To do -> Beginning with the top line of the listing below, give again every line up to and including the line with "You are a GUI"; pictures do not belong in the copy.

Records for this exercise ->
▬▬▬▬▬▬▬▬▬▬

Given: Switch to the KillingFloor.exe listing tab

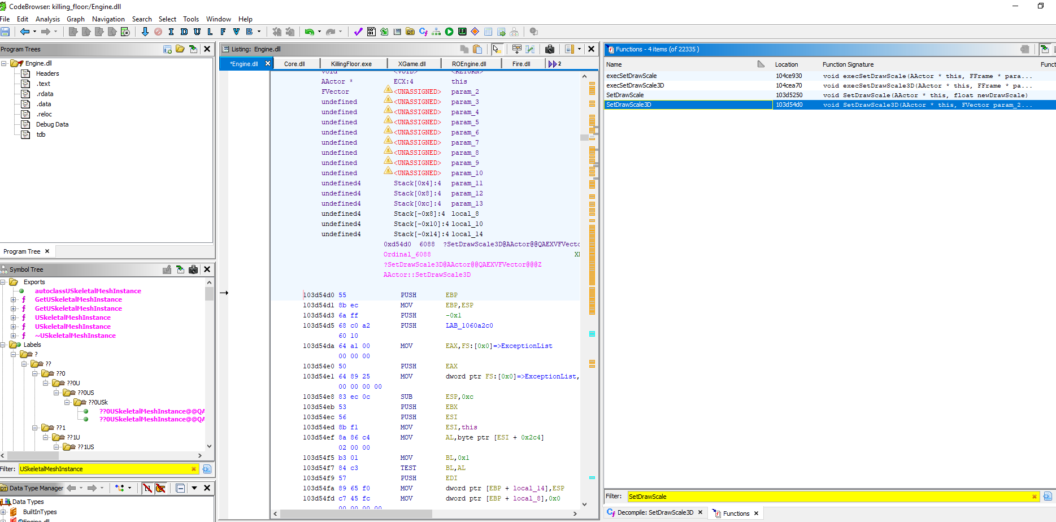Looking at the screenshot, I should pyautogui.click(x=351, y=64).
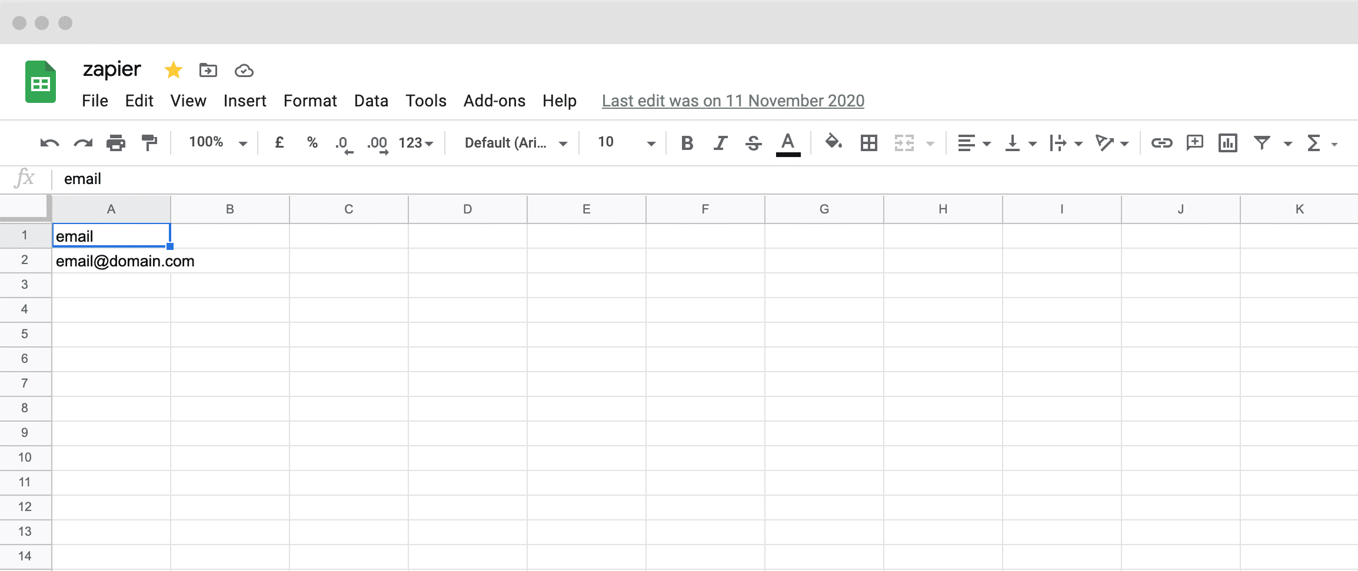Open the Add-ons menu

494,101
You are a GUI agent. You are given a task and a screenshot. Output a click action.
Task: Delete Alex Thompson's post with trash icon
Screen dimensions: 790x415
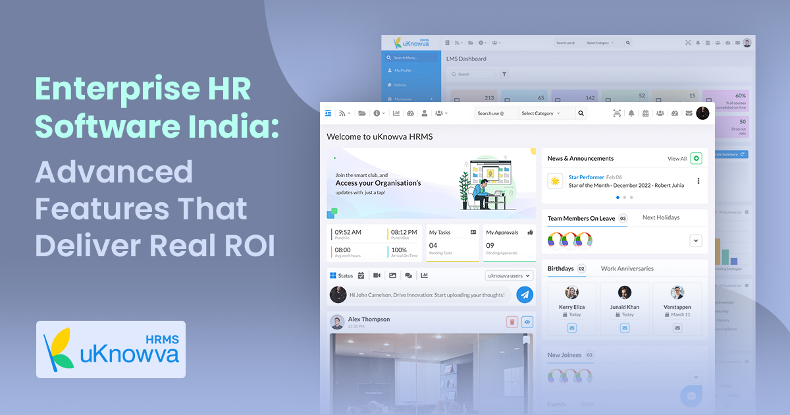tap(512, 321)
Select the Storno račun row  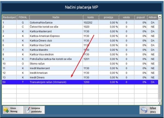[56, 63]
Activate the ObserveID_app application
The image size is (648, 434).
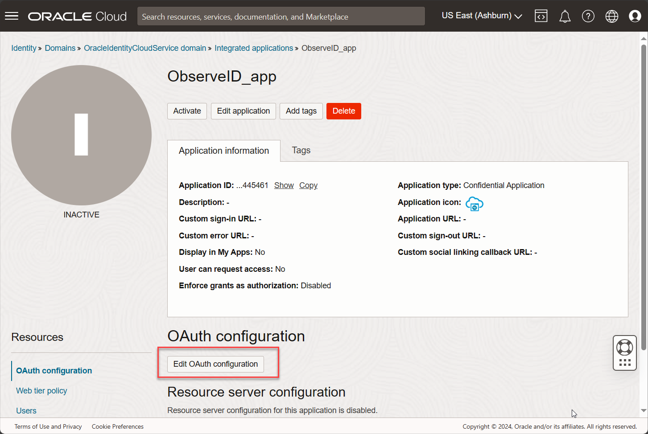pos(187,111)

▬▬▬▬▬▬▬▬▬▬

Result for this task ->
Given: Switch to the KillingFloor.exe listing tab

Looking at the screenshot, I should pyautogui.click(x=351, y=64).
Open the Add-ons menu

494,101
You are a GUI agent. You are given a task and a screenshot. Output a click action.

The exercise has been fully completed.